Records provided:
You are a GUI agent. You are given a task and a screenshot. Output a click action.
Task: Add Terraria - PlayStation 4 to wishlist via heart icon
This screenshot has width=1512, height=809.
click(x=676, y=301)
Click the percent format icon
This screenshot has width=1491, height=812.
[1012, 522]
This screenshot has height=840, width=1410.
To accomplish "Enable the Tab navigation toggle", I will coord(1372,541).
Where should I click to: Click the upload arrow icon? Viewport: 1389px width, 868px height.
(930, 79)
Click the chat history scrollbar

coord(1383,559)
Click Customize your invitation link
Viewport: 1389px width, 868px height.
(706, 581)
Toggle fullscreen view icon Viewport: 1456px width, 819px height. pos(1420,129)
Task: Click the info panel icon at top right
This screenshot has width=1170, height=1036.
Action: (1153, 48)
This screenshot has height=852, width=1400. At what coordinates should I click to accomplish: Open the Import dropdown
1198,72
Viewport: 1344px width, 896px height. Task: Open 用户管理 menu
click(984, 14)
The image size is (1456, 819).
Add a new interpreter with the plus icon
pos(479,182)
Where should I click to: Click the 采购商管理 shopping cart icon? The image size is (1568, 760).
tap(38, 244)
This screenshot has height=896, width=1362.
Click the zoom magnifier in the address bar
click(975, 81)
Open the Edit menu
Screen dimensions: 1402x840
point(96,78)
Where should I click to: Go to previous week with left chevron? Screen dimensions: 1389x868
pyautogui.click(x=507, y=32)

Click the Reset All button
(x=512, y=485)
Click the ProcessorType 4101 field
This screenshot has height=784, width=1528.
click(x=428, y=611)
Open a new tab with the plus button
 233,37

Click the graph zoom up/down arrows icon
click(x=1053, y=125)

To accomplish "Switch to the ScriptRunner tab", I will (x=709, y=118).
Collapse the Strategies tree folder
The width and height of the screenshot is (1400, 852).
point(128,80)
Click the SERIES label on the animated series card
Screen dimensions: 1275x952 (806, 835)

What to produce:
In full and without error, retype the entries above.

Response:
You are a GUI agent. You are given a task and a screenshot. Output a click action.
Task: Add Terraria - PlayStation 4 to wishlist via heart icon
This screenshot has width=1512, height=809.
click(x=676, y=301)
Click the percent format icon
This screenshot has width=1491, height=812.
[1012, 522]
This screenshot has height=840, width=1410.
To accomplish "Enable the Tab navigation toggle", I will coord(1372,541).
Where should I click to: Click the upload arrow icon? Viewport: 1389px width, 868px height.
(930, 79)
Click the chat history scrollbar

coord(1383,559)
Click Customize your invitation link
Viewport: 1389px width, 868px height.
(706, 581)
Toggle fullscreen view icon Viewport: 1456px width, 819px height. pos(1420,129)
Task: Click the info panel icon at top right
This screenshot has width=1170, height=1036.
Action: (1153, 48)
This screenshot has height=852, width=1400. At what coordinates should I click to accomplish: Open the Import dropdown
1198,72
Viewport: 1344px width, 896px height. Task: Open 用户管理 menu
click(984, 14)
The image size is (1456, 819).
Add a new interpreter with the plus icon
pos(479,182)
Where should I click to: Click the 采购商管理 shopping cart icon? The image size is (1568, 760).
tap(38, 244)
This screenshot has height=896, width=1362.
Click the zoom magnifier in the address bar
click(975, 81)
Open the Edit menu
Screen dimensions: 1402x840
point(96,78)
Where should I click to: Go to previous week with left chevron? Screen dimensions: 1389x868
pyautogui.click(x=507, y=32)

Click the Reset All button
(x=512, y=485)
Click the ProcessorType 4101 field
This screenshot has height=784, width=1528.
click(x=428, y=611)
Open a new tab with the plus button
 233,37

Click the graph zoom up/down arrows icon
click(x=1053, y=125)

To accomplish "Switch to the ScriptRunner tab", I will (x=709, y=118).
Collapse the Strategies tree folder
The width and height of the screenshot is (1400, 852).
point(128,80)
Click the SERIES label on the animated series card
Screen dimensions: 1275x952 (806, 835)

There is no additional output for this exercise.